As a Junker and a gardener, I’m a natural early bird. Although you can go junkin any time, I am a firm believer that for flea markets and garage sales, the earlier you go, the better. So, it confused me when a friend of mine asked to go junkin with me and she’s definitely NOT an early bird. She’s a card carrying night owl….I’m not even sure she’s ever seen a sunrise. She’s a junker too, but she pours over Craigslist and Facebook Garage Sale pages at 2 am with the rest of her breed. I explained to her very gently that early bird junkin would require her to be up and ready to go at 6, that’s AM….as in Morning. She agreed and we made plans.

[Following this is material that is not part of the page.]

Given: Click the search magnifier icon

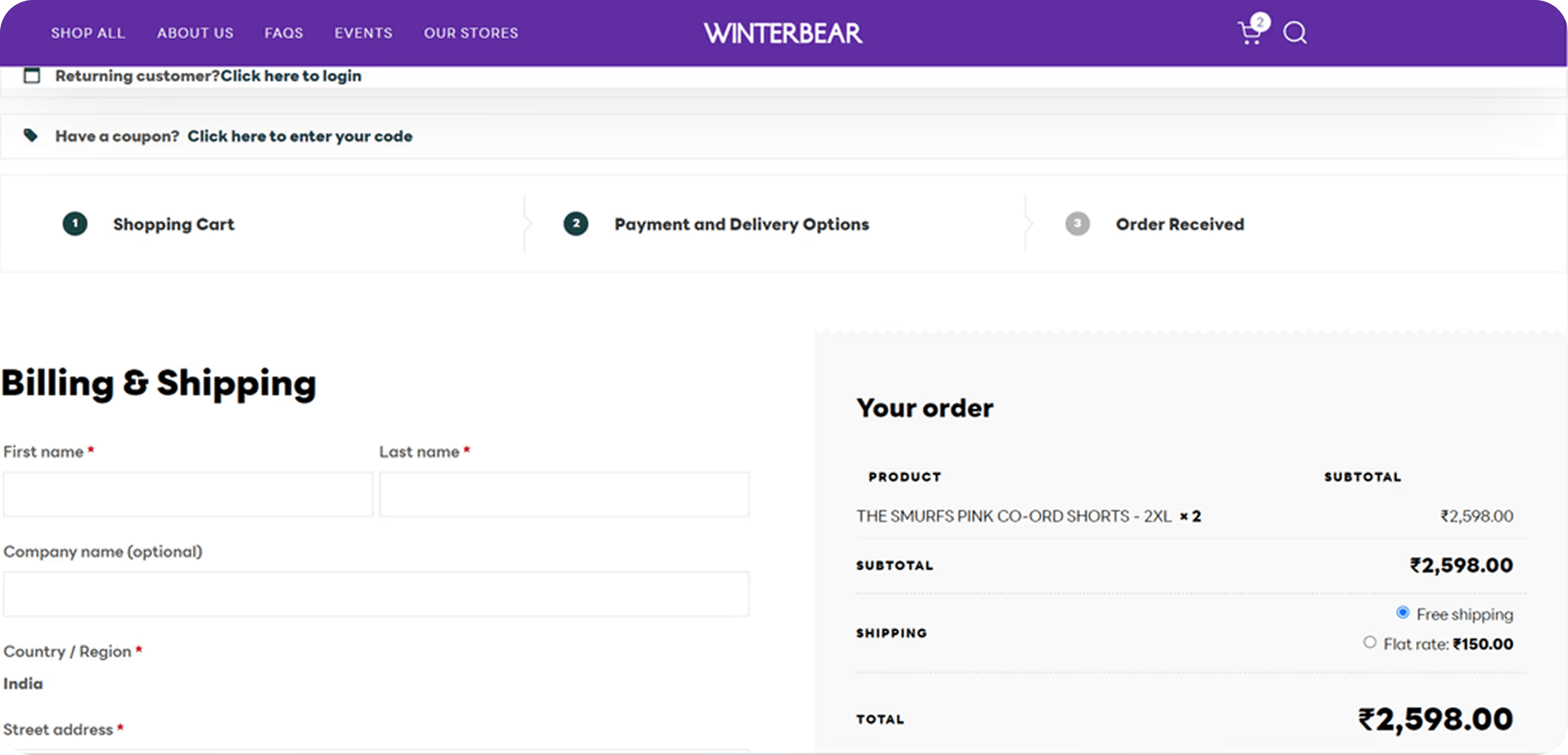Looking at the screenshot, I should tap(1294, 33).
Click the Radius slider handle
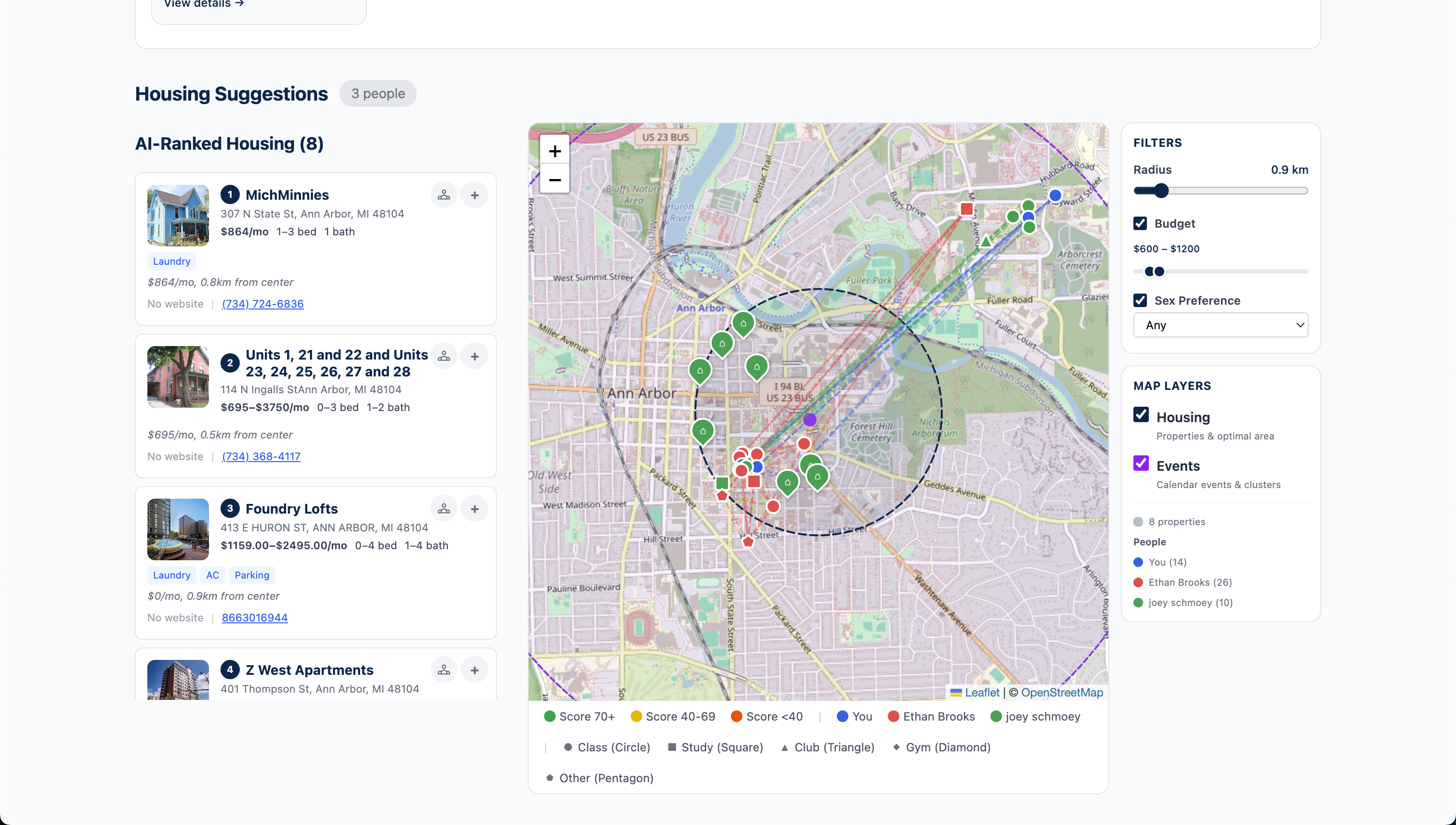1456x825 pixels. pos(1161,191)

I have a theory that everyone falls into one of these categories; Early Birds, Afternoon Thoroughbreds, Night Owls and Turtle Time. Turtle time is what I call those people who’s energy levels seem almost non-existent. You know….. they move, but you never quite catch them doing it. Making plans with someone from another personal time zone can be iffy at best and disastrous at its worst. So, I’m going to share what I learned to help you deal with friends suffering from displaced time travel.
Don’t expect Happy!
I don’t care if you roll up in a limo driven by Chris Hemsworth wearing his Thor costume….it just isn’t gonna happen.
Lower your expectations
If they’re dressed, count that as a win. Learn to ignore some bad grooming results and an ugly disposition.

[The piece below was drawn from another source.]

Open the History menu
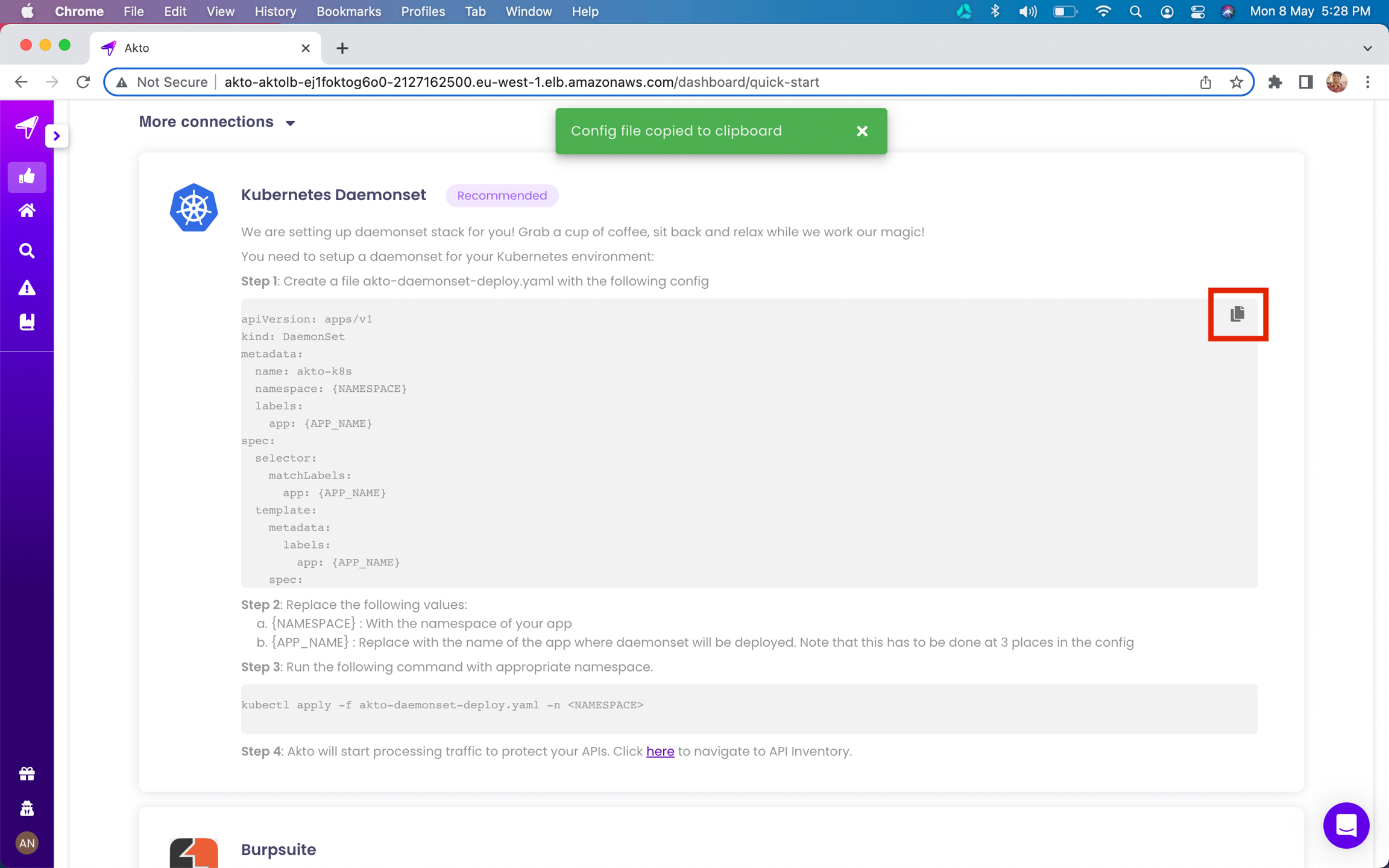The width and height of the screenshot is (1389, 868). pos(275,11)
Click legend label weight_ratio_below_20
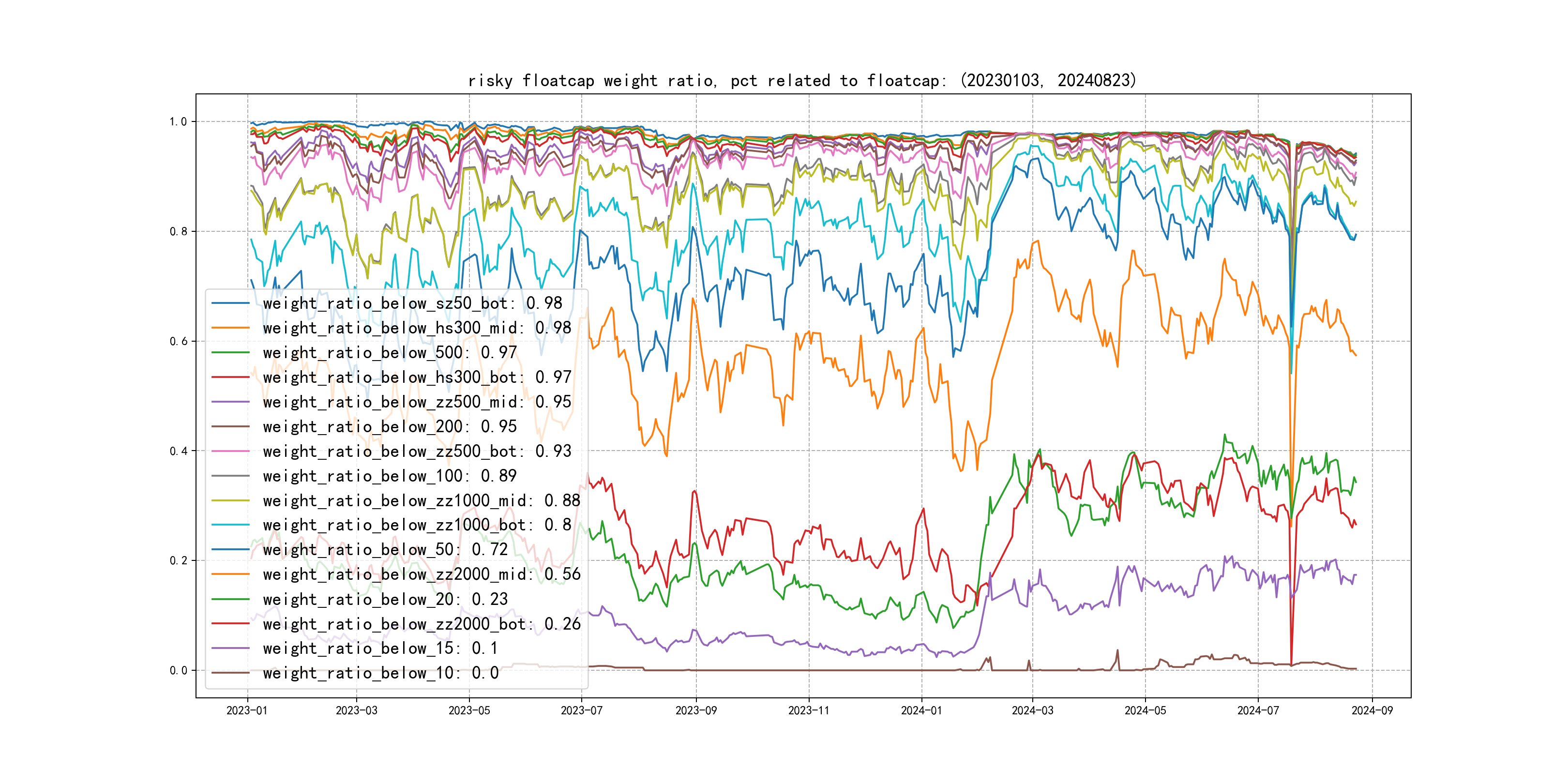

They are going to make lots of weird statements like, “Who the hell gets up this early?” DON’T respond, as a matter of fact, don’t make eye contact this early in the game! Just smile and nod…..I take that back. Just nod, smiling seems to set them off about how they hate happy morning people.
And something dripping in sugar……lot’s of sugar!
Have the ability to multitask
You might be required to knock with your elbows, ring the doorbell with your nose while you’re sending texts, Facebook PM’s and calling. Oh, and resist the urge to leave voice mails. Screaming, “wake up” to their voice mail doesn’t work like it did when people had answering machines.
Bring your sense of humor
Trust me, you’re gonna need it. Dig Deep.
Resist the urge to check for fangs
This one was the hardest for me.
Don’t Rest on your Laurels….she’ll probably steal them
While I was basking in the early morning sunshine of my new found tolerance for grumpy night owls, that witch swept in and stole a chandelier right out from under my nose! Her grumpiness disappeared like magic and we pressed on. By 11 am she had adjusted nicely, of course by that time our junkin adventure was coming to an end. One last important lesson I want to impart, if you are an early bird taking a night owl out on your first junkin adventure, please remember……night owls are predators! Keep your eye on the junk or you going to loose out to that bird of prey.
If you have a friend that is crossing multiple personal time zones to hang with you, give her a break……and a Snickers. Oh, and remind her that the snooze button is not her friend. Raise and shine buttercup, AND GIVE BACK THAT CHANDELIER!
Did I forget any important safety tips?